Superhero movies aren’t killing the film business. The film business is killing superhero movies.

But it’s all a joke. After exhaustively labouring to justify why his two heroes should want to kill each other, Snyder undoes 90 minutes of motivational groundwork in the span of a single arbitrary coincidence. Batman resolves his playground tiff with Superman because he learns that their mothers share the same first name. The moment is intended to pierce through the fog of Bruce Wayne’s rage. Instead it exposes how thin Batman really is underneath his steroidal armor.

Clark Kent, meanwhile, is the perfect synecdoche of how the movie works as a whole. Invincible and larger than life, the Kryptonian immigrant struggles to reconcile his desires as a man with his self-imposed responsibilities to mankind. He wants to have it both ways, to be a citizen and a saviour, but the world holds him accountable for so much that his choices are ultimately made for him. Nobody is saddled with such a clear understanding as to why superhero movies are stuck between a rock and a hard place. And what’s he going to do about it? Naturally you’ll have to see the next instalment to find out.

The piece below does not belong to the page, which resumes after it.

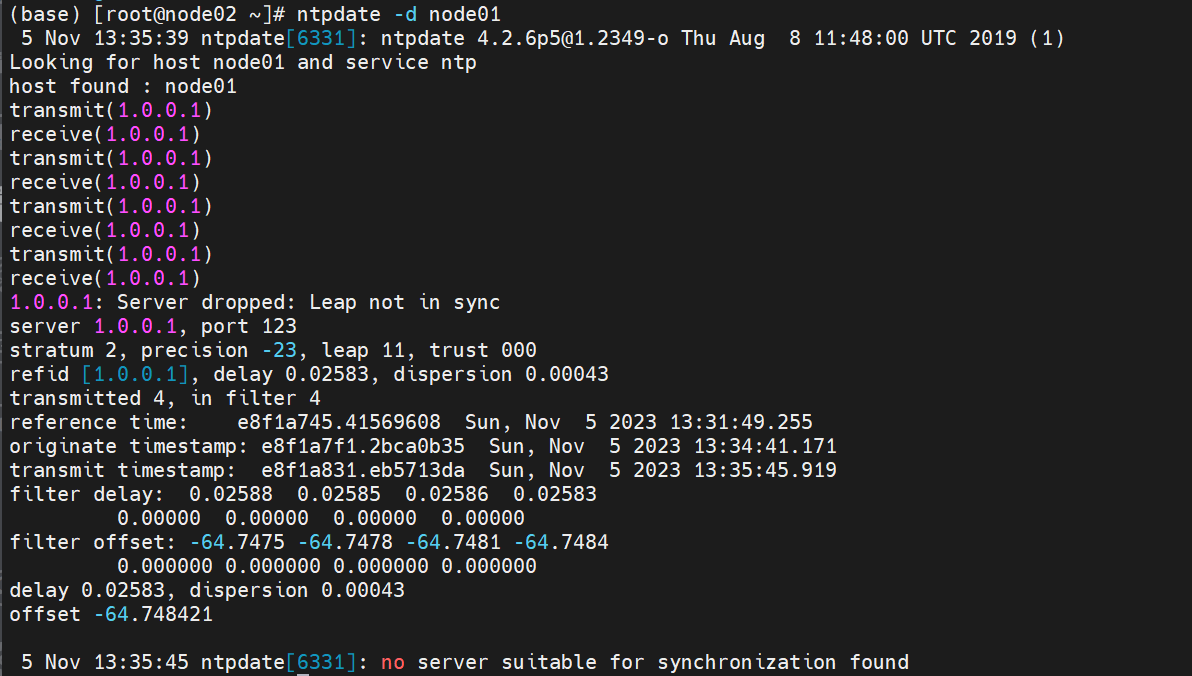
Task: Click the 'transmitted 4, in filter 4' line
Action: 165,398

Deadpool (Ryan Reynolds) pauses from a life-and-death battle to break the fourth wall, much to the dismay of his comrades Negasonic Teenage Warhead (Brianna Hildebrand) and Colossus (voiced by Stefan Kapicic). Twentieth Century Fox Film

Alas, size isn’t everything when it comes to why these films are so dramatically inert. Enter the Merc with a Mouth, who (re)introduces himself to the film world by looking into the camera and promising that he’s the answer to our prayers. “You’re probably thinking ‘This is a superhero movie, but that guy in the suit just turned that other guy into a fucking kebab.’ Surprise, this is a different kind of superhero story.” If only.

The kind of parody that’s provoked into existence when a genre becomes petrified by its tropes, Deadpool was so outrageously successful in part because people have grown bored of costumed sound and fury signifying nothing. Shot on a wing and a prayer after “leaked” test footage sparked a support from the fan community, the R-rated megahit was made for roughly the same amount of money that BvS spent on Ben Affleck’s protein supplements. A refreshingly grounded origin story about a recently disfigured hunk who’s afraid to show his new face to the woman he loves, the film’s scale makes Ant-Man seem colossal by comparison.

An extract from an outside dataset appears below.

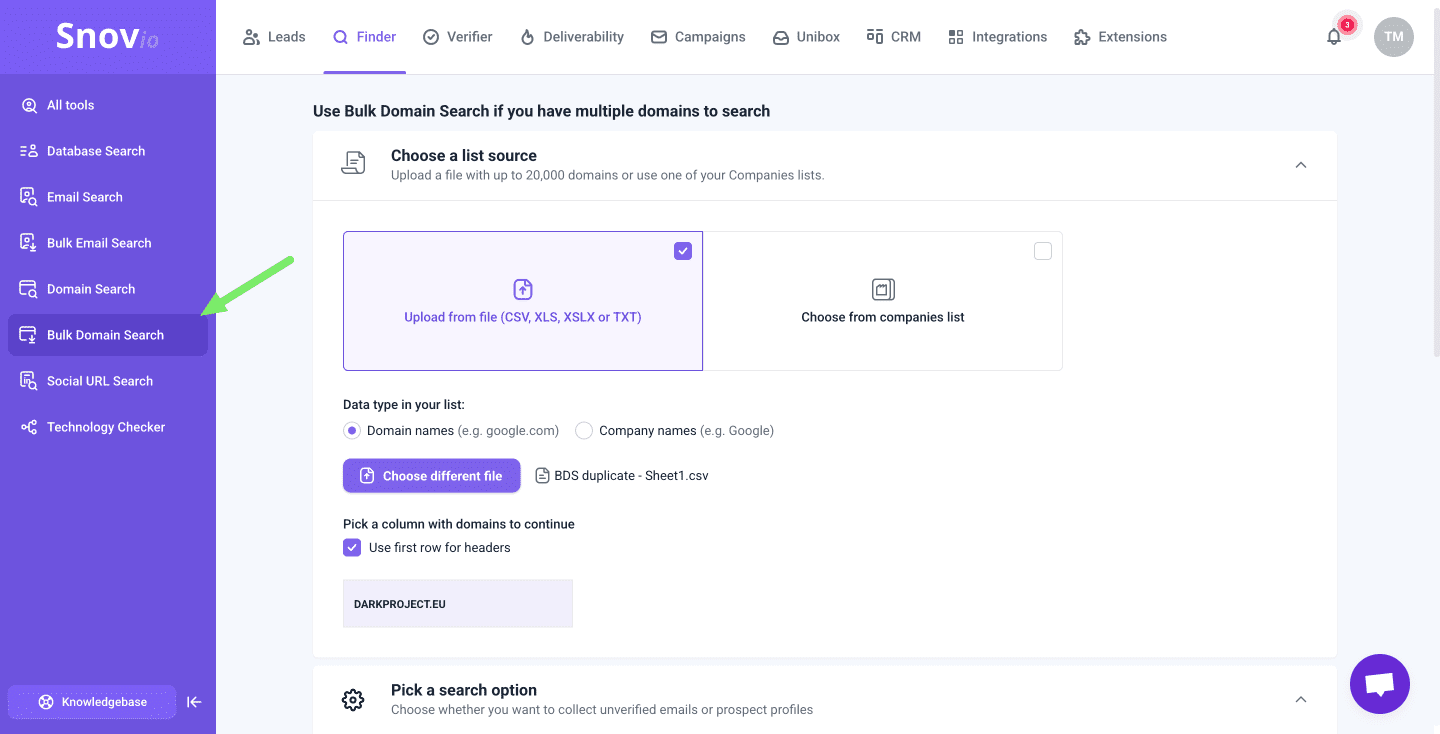Open Technology Checker in sidebar
Viewport: 1440px width, 734px height.
(105, 427)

Unfortunately, Deadpool tried to have its meta cake and eat it too. Too cheap to compete with the big boys (the action in this film is uglier than its hero), but too expensive to risk alienating viewers by fully embracing its self-reflexive streak, it tried to bowl a seven-10 split and ended up sending the ball straight down the middle. It’s an annotated guide of what’s creatively bankrupt about superhero cinema: Another origin story, another British villain, another climactic fight on an airship. For all of its naughty language and inside baseball, Deadpool is ultimately just a less serious, less spectacular version of the movies that it was made to mock.

Related: ‘Deadpool’: Watch Exclusive Behind-the-Scenes Fight Footage

The risk/reward ratio is now too imbalanced to underwrite a healthy creative process. Filmmakers know this, and as a result are fleeing from the genre — there’s a reason that an auteur like Edgar Wright was bounced out of Ant-Man, just like there’s a reason Deadpool has a first-time director. Ryan Coogler’s Black Panther film and Taika Waititi’s Thor sequel offer slivers of hope, but it’s tempting to think that Marvel will continue to keep using bold ideas (e.g. an adorable humanoid tree) to continue disguising the painfully generic aspects of their storytelling.

As the genre continues to expand at an exponential rate, these films will only push harder against the narrow confines of what’s possible for them. Audiences will begin to feel the walls closing in with every new instalment, and even hardcore fans will be pulling at their collars. With Civil War right around the corner, 2016 is shaping up to be the year that we’re forced to amend one of the most persistent fallacies about our current blockbuster landscape: Superhero movies aren’t killing the film business. The film business is killing superhero movies.